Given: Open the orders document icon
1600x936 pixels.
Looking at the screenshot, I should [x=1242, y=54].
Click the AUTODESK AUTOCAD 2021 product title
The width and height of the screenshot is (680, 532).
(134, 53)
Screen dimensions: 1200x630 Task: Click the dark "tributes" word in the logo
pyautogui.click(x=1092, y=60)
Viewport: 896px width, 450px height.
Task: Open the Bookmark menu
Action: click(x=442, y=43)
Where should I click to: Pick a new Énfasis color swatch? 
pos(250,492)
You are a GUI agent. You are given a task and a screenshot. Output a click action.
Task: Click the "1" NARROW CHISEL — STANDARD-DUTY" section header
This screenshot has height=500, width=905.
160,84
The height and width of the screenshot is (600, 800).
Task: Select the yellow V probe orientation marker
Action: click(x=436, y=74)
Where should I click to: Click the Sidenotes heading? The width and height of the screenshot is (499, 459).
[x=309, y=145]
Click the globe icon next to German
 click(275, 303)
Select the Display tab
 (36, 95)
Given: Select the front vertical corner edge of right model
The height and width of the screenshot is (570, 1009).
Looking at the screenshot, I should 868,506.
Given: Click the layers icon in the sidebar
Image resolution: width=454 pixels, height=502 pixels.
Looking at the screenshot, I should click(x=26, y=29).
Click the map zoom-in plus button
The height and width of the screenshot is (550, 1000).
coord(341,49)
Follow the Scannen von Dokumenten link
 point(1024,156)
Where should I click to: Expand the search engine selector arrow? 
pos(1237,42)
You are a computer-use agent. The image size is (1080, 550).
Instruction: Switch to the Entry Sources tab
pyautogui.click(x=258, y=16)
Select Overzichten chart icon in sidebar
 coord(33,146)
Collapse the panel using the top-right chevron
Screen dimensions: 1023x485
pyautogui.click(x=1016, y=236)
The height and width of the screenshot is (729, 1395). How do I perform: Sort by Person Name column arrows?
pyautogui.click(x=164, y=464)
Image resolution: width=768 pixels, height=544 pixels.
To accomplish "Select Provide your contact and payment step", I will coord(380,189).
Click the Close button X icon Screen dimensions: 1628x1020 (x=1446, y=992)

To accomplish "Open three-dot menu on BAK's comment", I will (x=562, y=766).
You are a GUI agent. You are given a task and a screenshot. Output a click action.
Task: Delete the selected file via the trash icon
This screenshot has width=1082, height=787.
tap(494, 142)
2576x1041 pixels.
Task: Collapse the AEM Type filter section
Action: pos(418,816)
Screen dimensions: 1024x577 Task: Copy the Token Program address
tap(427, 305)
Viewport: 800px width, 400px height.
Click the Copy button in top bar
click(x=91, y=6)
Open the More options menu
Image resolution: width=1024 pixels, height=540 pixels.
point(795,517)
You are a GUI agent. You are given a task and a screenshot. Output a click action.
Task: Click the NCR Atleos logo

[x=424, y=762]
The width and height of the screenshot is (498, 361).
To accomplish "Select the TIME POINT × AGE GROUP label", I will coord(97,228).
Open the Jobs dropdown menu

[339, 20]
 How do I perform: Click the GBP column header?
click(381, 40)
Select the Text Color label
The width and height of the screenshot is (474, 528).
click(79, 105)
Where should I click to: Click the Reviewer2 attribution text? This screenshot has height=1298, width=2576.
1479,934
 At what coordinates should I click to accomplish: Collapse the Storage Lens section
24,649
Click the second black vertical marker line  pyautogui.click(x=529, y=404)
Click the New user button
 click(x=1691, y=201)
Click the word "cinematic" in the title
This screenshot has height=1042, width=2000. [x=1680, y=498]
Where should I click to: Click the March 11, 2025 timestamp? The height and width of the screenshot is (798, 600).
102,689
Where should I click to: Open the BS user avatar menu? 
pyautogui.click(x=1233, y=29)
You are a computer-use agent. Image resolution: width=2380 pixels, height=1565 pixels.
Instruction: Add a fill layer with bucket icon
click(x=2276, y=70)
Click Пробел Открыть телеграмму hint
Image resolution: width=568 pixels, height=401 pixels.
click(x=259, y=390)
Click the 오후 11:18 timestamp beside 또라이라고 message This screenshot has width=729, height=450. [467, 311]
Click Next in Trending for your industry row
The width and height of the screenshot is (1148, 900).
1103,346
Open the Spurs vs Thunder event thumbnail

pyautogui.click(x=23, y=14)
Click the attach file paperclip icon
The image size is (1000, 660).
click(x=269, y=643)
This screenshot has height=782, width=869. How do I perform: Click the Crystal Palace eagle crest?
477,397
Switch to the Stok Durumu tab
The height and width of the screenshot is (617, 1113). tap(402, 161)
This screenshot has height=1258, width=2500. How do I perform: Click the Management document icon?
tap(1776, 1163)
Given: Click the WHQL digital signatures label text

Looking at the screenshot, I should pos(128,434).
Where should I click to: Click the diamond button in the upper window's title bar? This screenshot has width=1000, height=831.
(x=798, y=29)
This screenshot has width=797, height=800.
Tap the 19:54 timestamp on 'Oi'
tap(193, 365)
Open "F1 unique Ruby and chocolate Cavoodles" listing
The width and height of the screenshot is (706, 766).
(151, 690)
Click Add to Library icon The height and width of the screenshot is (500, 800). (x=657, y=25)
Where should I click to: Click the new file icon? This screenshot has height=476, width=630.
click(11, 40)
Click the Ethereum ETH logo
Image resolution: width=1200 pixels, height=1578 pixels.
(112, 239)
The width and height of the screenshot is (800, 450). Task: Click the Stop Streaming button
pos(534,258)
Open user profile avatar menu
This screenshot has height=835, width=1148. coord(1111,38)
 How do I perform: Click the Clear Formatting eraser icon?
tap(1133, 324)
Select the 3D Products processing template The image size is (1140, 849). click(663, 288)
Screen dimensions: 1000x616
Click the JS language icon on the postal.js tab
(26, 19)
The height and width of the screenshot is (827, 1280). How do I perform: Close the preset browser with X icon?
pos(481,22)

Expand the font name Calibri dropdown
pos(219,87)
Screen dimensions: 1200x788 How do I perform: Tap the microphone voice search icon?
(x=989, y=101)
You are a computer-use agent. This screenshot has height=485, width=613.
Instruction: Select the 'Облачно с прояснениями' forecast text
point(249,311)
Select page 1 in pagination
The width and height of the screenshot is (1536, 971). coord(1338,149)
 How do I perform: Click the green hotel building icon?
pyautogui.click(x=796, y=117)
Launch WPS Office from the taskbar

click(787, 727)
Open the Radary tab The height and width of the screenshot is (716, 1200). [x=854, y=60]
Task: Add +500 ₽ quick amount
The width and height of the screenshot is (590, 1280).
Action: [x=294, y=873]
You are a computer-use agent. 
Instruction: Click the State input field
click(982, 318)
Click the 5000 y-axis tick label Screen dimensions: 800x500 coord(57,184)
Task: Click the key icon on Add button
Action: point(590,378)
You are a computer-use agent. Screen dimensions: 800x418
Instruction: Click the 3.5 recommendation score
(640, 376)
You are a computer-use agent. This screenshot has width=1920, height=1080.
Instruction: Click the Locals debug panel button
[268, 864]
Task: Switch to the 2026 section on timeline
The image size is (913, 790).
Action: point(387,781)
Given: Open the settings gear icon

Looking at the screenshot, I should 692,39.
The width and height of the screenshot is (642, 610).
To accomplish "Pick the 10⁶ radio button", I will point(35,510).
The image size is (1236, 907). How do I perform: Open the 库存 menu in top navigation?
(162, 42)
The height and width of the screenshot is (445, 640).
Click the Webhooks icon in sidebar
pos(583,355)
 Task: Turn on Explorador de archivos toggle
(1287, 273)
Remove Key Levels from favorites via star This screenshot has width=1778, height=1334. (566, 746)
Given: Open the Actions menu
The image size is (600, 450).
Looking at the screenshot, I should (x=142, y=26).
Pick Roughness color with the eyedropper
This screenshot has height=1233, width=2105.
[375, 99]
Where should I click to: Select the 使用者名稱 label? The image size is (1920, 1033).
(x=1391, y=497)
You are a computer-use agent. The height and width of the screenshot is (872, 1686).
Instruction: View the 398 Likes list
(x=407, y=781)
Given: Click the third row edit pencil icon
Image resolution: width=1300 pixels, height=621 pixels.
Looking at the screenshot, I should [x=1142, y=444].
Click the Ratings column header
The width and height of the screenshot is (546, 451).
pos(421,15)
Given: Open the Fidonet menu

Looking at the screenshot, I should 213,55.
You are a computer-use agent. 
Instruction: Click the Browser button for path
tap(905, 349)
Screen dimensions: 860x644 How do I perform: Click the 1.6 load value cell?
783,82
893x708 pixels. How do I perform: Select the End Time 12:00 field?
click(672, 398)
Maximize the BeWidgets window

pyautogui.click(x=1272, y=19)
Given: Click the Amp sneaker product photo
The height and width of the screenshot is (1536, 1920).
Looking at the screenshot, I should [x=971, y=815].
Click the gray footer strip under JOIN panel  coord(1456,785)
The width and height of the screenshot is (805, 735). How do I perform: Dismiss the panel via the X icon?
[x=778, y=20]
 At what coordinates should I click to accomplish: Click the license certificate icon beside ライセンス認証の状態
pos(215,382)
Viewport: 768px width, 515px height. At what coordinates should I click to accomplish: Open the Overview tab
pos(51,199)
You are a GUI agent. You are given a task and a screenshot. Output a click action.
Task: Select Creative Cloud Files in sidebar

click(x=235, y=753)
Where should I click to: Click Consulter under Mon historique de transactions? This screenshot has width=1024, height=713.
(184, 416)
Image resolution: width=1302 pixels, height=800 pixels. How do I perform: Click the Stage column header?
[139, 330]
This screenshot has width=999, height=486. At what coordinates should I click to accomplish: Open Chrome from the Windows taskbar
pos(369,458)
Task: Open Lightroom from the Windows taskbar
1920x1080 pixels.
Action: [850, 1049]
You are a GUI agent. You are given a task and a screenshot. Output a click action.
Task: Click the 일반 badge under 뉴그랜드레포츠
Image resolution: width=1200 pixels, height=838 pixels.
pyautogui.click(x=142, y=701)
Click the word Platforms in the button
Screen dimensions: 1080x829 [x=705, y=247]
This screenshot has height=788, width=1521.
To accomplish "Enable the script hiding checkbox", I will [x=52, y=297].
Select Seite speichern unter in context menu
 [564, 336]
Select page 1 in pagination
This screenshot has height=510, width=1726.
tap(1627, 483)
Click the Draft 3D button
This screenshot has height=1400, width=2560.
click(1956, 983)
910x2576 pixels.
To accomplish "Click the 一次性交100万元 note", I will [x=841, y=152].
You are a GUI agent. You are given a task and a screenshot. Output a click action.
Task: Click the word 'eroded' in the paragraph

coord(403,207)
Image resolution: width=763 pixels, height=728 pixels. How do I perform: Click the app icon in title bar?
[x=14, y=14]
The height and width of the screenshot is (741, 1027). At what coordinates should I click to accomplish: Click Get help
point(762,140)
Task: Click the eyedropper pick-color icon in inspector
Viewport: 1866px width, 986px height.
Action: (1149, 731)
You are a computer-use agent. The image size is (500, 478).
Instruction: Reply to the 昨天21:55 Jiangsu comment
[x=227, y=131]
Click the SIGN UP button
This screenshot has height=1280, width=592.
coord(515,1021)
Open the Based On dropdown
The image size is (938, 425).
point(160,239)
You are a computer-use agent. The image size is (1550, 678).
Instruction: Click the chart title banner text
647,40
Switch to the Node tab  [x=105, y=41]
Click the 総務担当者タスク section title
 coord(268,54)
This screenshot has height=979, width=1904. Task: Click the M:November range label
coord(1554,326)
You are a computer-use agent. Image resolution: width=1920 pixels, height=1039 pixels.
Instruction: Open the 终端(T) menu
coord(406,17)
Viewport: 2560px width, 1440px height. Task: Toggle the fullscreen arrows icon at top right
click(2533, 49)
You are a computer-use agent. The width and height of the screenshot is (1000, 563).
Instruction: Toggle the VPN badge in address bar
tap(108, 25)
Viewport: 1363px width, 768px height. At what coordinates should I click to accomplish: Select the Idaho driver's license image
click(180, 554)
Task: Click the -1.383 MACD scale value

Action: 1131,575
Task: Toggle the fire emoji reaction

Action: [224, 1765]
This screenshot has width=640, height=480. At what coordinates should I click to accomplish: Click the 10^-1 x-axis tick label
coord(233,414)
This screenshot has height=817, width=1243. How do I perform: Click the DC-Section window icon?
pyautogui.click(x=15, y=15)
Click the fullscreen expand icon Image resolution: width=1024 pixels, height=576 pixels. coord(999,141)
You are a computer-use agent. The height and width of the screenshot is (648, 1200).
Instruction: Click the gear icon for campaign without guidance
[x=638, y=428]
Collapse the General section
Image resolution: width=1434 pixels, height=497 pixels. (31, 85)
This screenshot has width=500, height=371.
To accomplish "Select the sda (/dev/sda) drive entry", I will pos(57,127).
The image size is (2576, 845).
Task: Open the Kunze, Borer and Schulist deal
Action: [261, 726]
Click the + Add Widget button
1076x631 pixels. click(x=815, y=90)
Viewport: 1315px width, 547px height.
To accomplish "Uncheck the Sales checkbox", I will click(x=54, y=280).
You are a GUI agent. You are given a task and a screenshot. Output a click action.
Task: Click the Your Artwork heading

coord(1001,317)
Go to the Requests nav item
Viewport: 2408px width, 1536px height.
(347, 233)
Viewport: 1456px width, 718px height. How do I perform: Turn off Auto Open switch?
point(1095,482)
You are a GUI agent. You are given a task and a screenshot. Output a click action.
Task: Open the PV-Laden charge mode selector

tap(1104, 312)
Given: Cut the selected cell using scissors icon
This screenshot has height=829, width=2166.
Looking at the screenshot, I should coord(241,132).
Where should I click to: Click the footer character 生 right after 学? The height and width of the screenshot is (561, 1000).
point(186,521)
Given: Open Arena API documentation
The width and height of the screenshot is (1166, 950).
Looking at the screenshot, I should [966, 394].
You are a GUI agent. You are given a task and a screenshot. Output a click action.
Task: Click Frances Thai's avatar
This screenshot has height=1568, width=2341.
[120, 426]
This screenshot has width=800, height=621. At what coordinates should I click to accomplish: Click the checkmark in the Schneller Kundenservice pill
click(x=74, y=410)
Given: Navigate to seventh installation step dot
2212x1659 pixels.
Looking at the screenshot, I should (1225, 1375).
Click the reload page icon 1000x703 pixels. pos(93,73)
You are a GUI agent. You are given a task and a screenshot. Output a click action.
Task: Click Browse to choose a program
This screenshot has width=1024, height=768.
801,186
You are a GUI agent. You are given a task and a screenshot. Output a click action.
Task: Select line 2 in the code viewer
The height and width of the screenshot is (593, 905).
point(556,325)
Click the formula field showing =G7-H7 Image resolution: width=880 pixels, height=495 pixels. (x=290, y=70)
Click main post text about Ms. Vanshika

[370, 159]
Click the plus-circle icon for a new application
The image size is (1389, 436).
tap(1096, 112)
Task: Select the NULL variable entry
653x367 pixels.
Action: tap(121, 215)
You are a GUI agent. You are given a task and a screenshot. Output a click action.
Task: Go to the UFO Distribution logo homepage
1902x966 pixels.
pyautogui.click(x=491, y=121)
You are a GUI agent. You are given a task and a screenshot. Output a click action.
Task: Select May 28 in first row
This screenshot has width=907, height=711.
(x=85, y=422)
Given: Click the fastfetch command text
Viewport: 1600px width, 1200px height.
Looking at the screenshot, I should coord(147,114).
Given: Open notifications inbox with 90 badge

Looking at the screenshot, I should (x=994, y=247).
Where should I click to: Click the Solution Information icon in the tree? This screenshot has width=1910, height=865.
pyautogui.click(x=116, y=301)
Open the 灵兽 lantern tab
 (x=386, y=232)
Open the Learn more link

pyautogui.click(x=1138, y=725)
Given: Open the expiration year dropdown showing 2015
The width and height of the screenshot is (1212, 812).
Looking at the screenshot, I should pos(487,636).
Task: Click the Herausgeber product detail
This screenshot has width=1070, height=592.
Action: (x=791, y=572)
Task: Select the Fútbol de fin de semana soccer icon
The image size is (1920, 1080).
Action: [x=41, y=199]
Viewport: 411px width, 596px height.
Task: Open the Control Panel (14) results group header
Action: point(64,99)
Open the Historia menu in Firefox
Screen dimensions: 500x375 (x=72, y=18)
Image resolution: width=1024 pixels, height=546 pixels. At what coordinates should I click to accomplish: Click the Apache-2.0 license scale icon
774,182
********************
**SHORT PROBLEM:**
Please return the items above exactly, starting at the first line and ending with the line that contains "Action: click(x=442, y=43)".

**TASK RESULT:**
Given: Open the orders document icon
1600x936 pixels.
Looking at the screenshot, I should [x=1242, y=54].
Click the AUTODESK AUTOCAD 2021 product title
The width and height of the screenshot is (680, 532).
(134, 53)
Screen dimensions: 1200x630 Task: Click the dark "tributes" word in the logo
pyautogui.click(x=1092, y=60)
Viewport: 896px width, 450px height.
Task: Open the Bookmark menu
Action: click(x=442, y=43)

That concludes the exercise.